Feature #505

Ability to extract some very basic pieces of information from images

Added by Andreas Huggel about 10 years ago. Updated almost 8 years ago.

Status:NewStart date:
Priority:NormalDue date:
Assignee:-% Done:

0%

Category:metadata
Target version:1.0

Description

Hi,

I'd like to request a feature for a future version of exiv2:
the ability to extract some very basic pieces of information
about an image even from files that don't carry any metadata
(Exif, IPTC or XMP). I'm thinking about basic attributes like:

  • pixel width
  • pixel height
  • image depth (bits per pixel)
  • samples per pixel
  • bits per sample

All of the above attributes can be extracted from the Exif metadata,
but not all image files have Exif metadata.

It could be argued that this goes beyond the scope of a metadata
library like libexiv2, and that extraction of the above information
could be easily (?) accomplished using a separate parser.

But for a file format like JPEG, this means doing some work twice,
namely, scanning the file for JPEG markers. A single-pass scan could
both locate APP1, APP13 and COM markers (for Exif/XMP/IPTC metadata
and comments) and the first SOFn marker (for width/height/depth).

Scanning the same file twice (once for libexiv2 and once for
extracting width/height/depth using a separate parser) may seem
like no big deal, but there are scenarios in which accessing the
image file can be expensive -- think of a file living on a remote
file system or on a HTTP server.

-- marco


Related issues

Related to Exiv2 - Feature #576: 24x36 equivalent focal length Closed
Related to Exiv2 - Feature #618: Easy access to information which may be in different Exif... Closed 07 Mar 2009

History

#1 Updated by Andreas Huggel about 10 years ago

Using an interface similar to the existing metadata containers but with all information in one container, these additional items could be added with keys like

Image.Info.Width
Image.Info.Height
...

Further, I see these as read-only items. Or does it make any sense at all to allow users to modify them?

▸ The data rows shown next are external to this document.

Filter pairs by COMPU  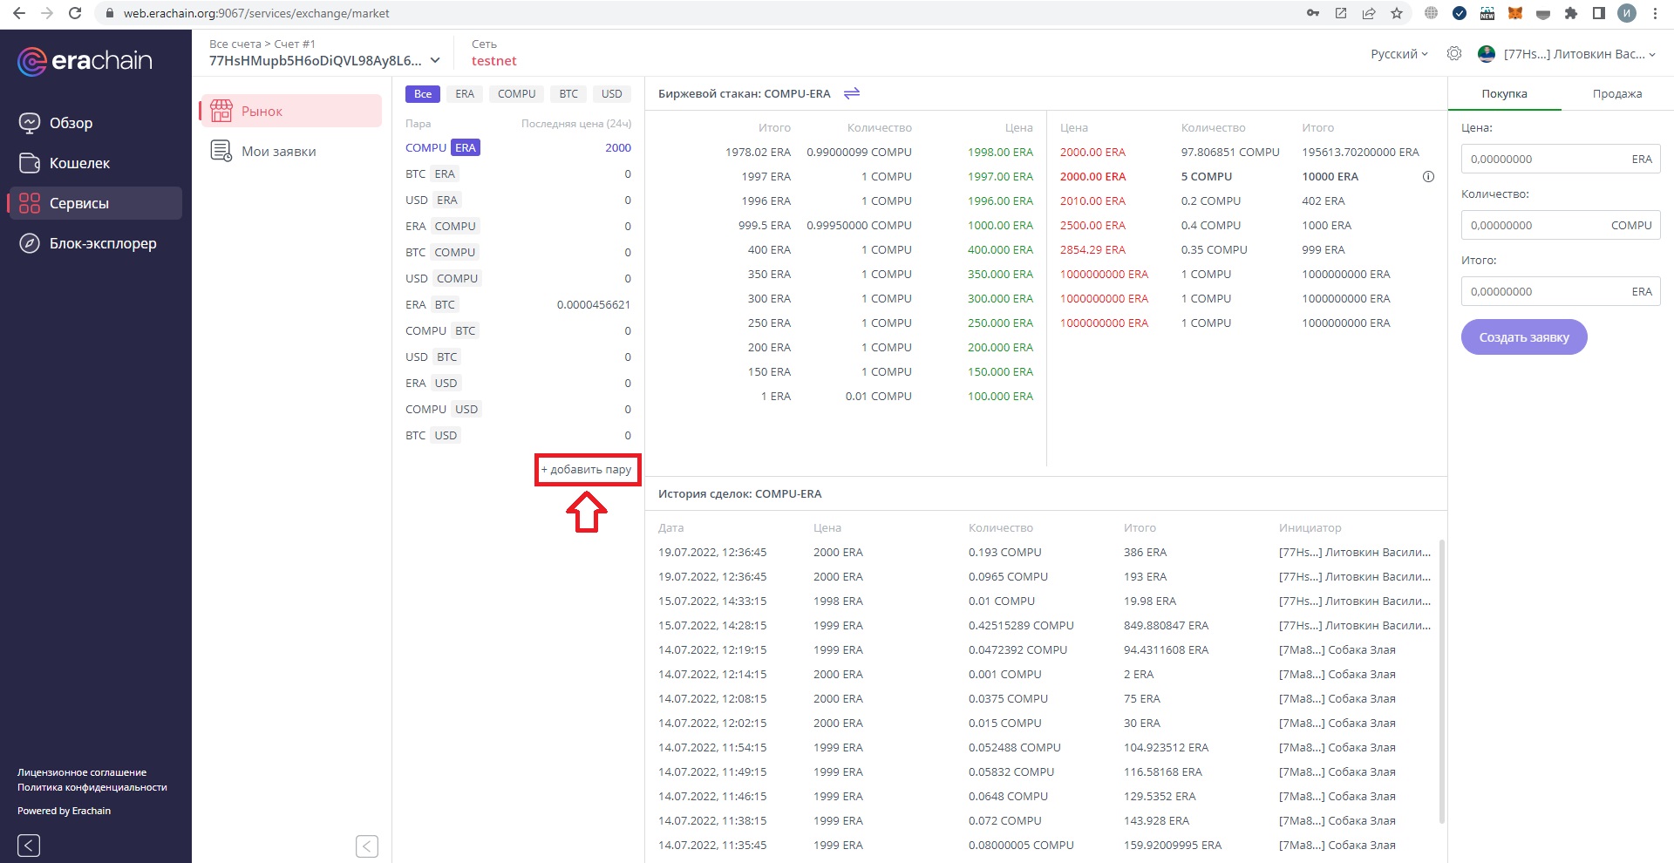516,94
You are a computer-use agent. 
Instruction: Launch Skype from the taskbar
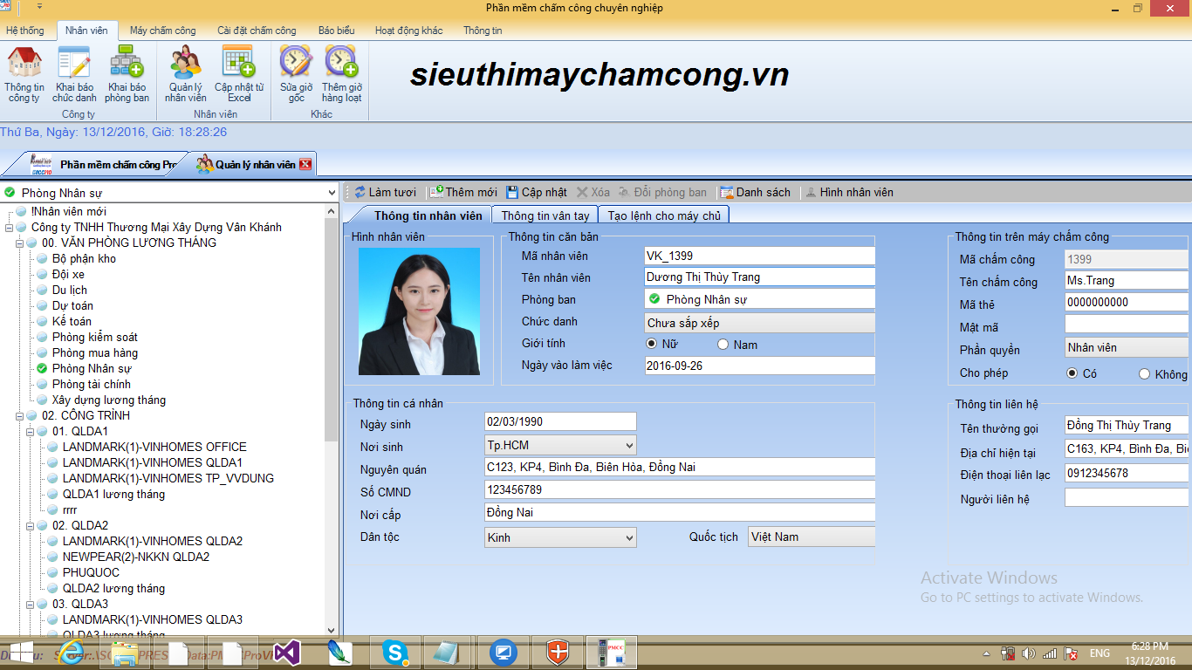[395, 653]
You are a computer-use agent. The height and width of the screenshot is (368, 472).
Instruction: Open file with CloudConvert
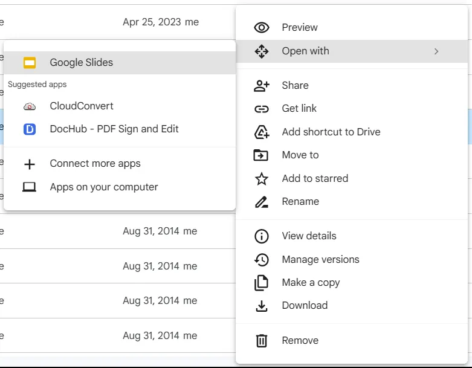[82, 106]
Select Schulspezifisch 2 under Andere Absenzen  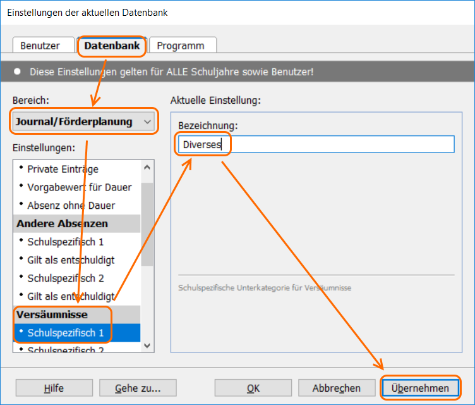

#2 Updated by Marco Piovanelli about 10 years ago

Using the Image.Info.* namespace for "intrinsic" metadata like image width, height and depth sounds to me like exactly the right thing to do. Also, I agree with you that intrinsic metadata should be read-only.

#3 Updated by Andreas Huggel over 8 years ago

  • Target version set to 1.0

#4 Updated by Robin Mills almost 8 years ago

The request by Marco mentions "... there are scenarios in which accessing the image file can be expensive -- think of a file living on a remote file system or on an HTTP server."

I believe it would be quite easy to derive a new HttpIo class from BasicIo which can perform (readonly) random access to a file on a web server. Most web servers these days support HTTP 1.1 "Content-Range". So it's not necessary to read the complete file (except in a last resort).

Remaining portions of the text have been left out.